[Source records]
Segment Open
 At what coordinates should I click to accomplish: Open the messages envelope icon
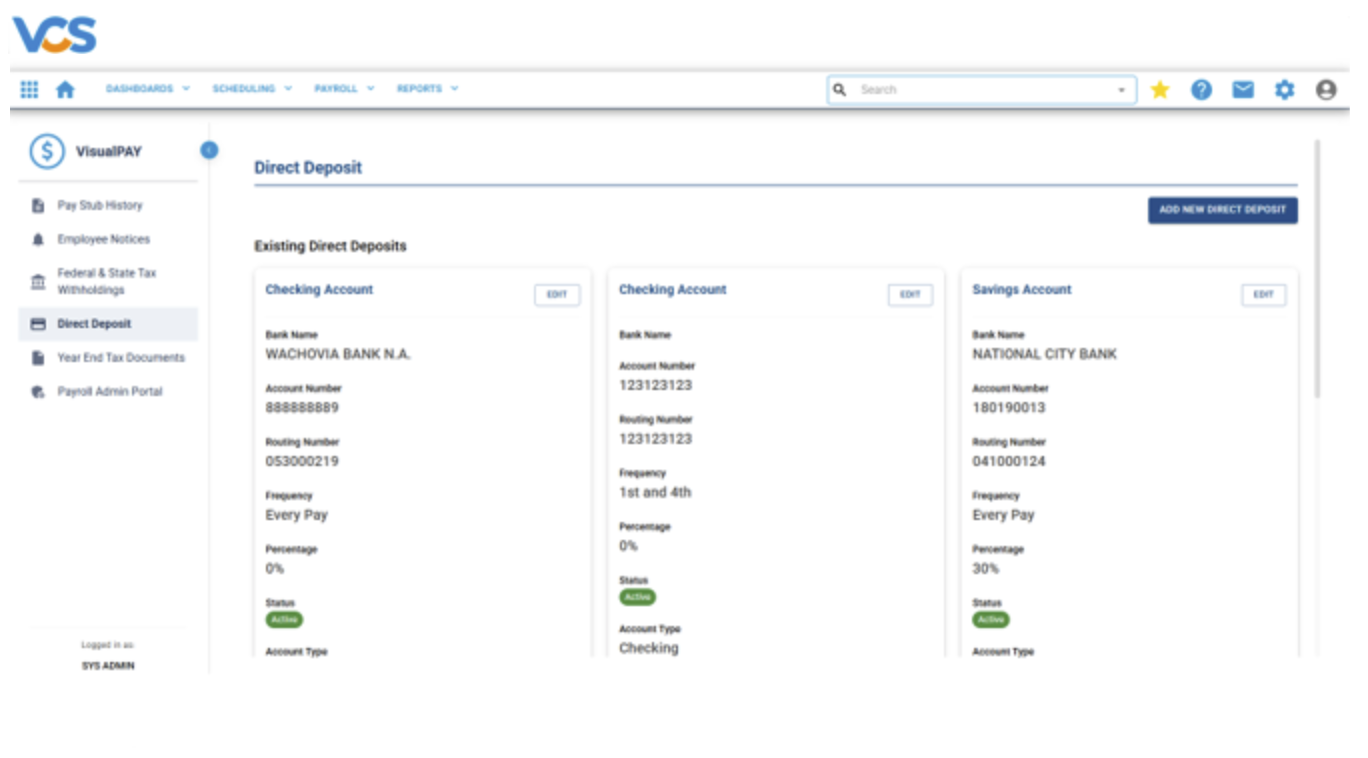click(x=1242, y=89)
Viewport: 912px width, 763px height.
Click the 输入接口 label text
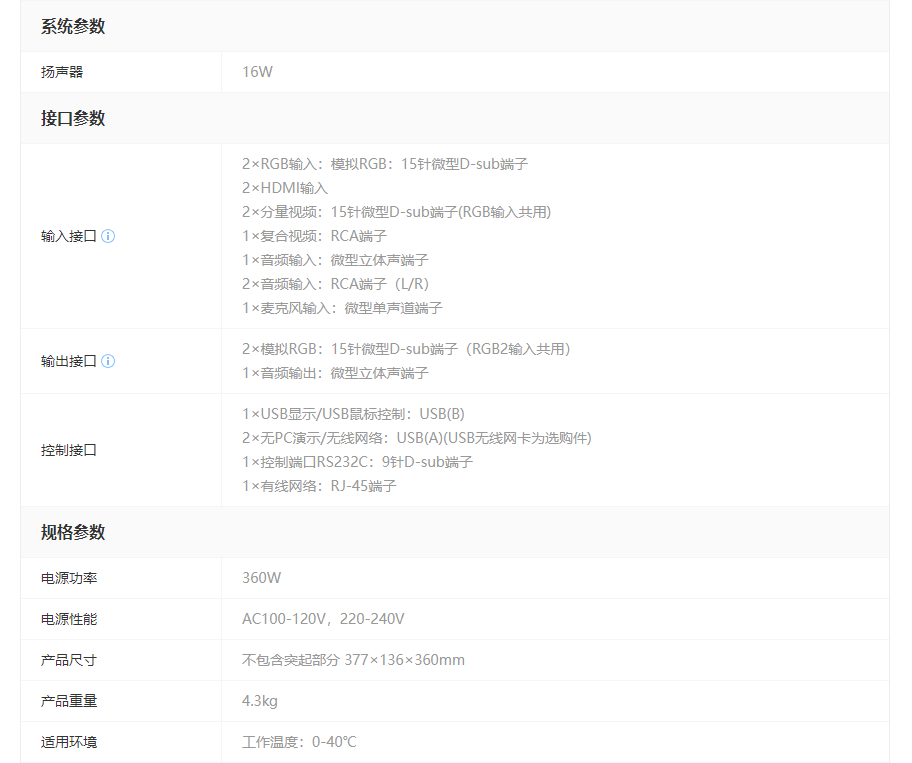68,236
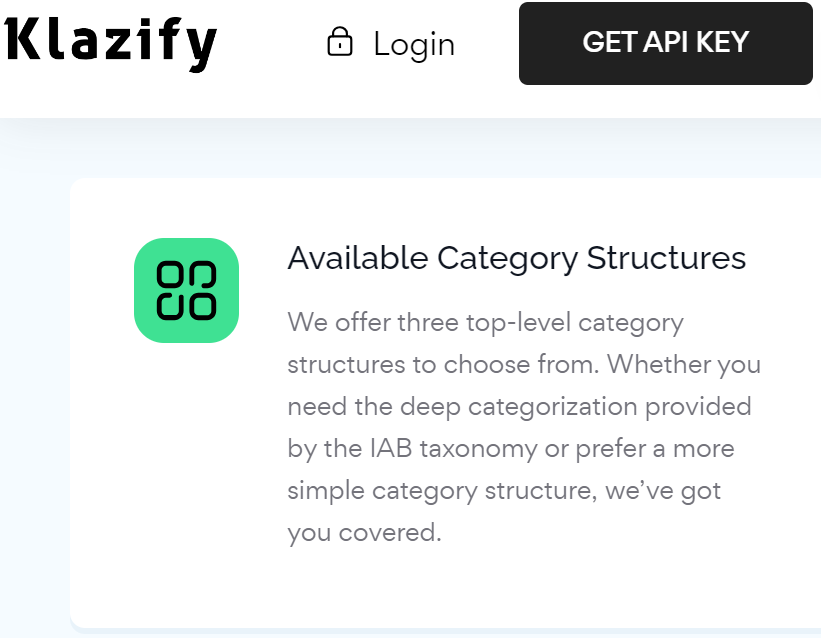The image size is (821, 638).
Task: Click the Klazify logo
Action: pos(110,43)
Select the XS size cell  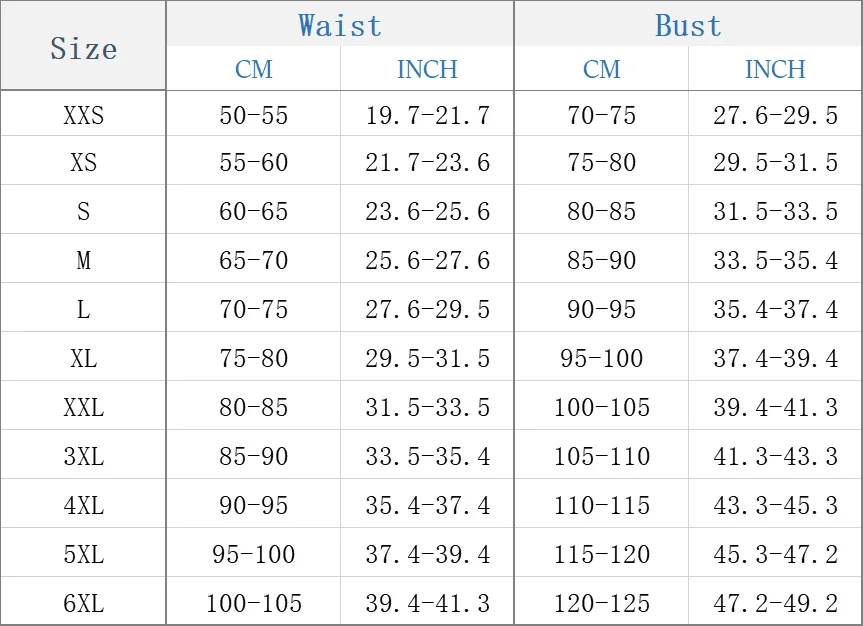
Segment Closed
Segment Open
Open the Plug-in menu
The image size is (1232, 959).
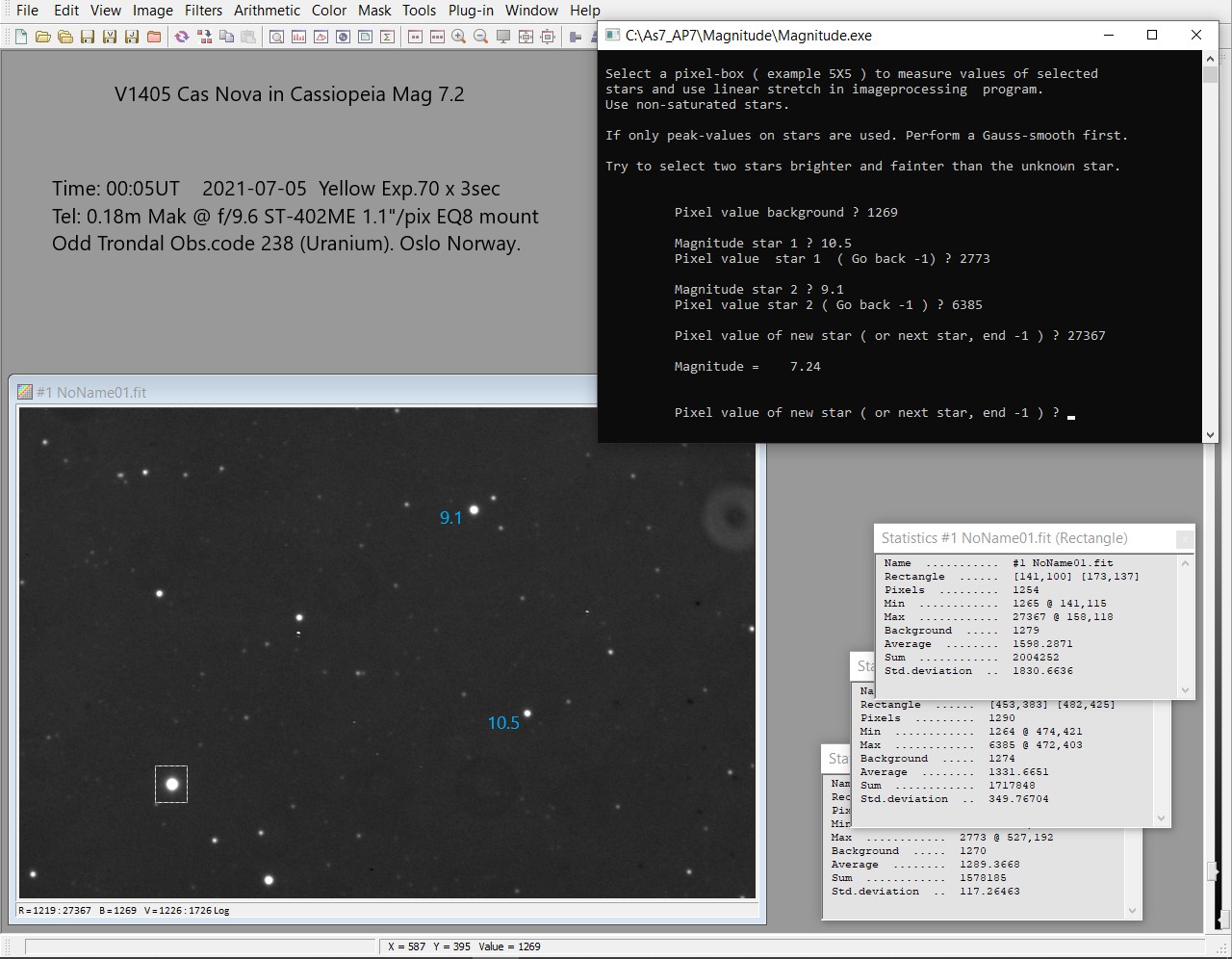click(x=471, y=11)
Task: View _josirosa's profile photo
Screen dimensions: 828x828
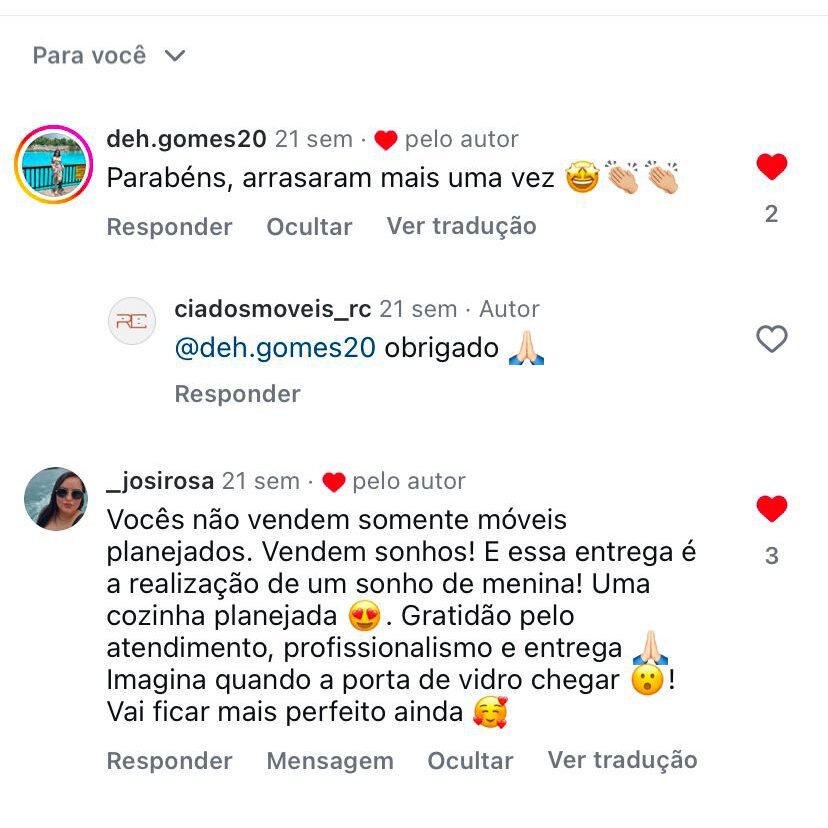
Segment Closed
Segment Open
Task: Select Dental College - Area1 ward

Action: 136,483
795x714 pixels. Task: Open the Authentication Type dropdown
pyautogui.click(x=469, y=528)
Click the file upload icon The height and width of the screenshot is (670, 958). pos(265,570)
Segment Closed
WHAT THE TASK ASKS
Working from the entries above, return all lines that contain "height".

TASK SOLUTION
Viewport: 912px width, 763px height.
Click the file upload icon The height and width of the screenshot is (670, 958). pos(265,570)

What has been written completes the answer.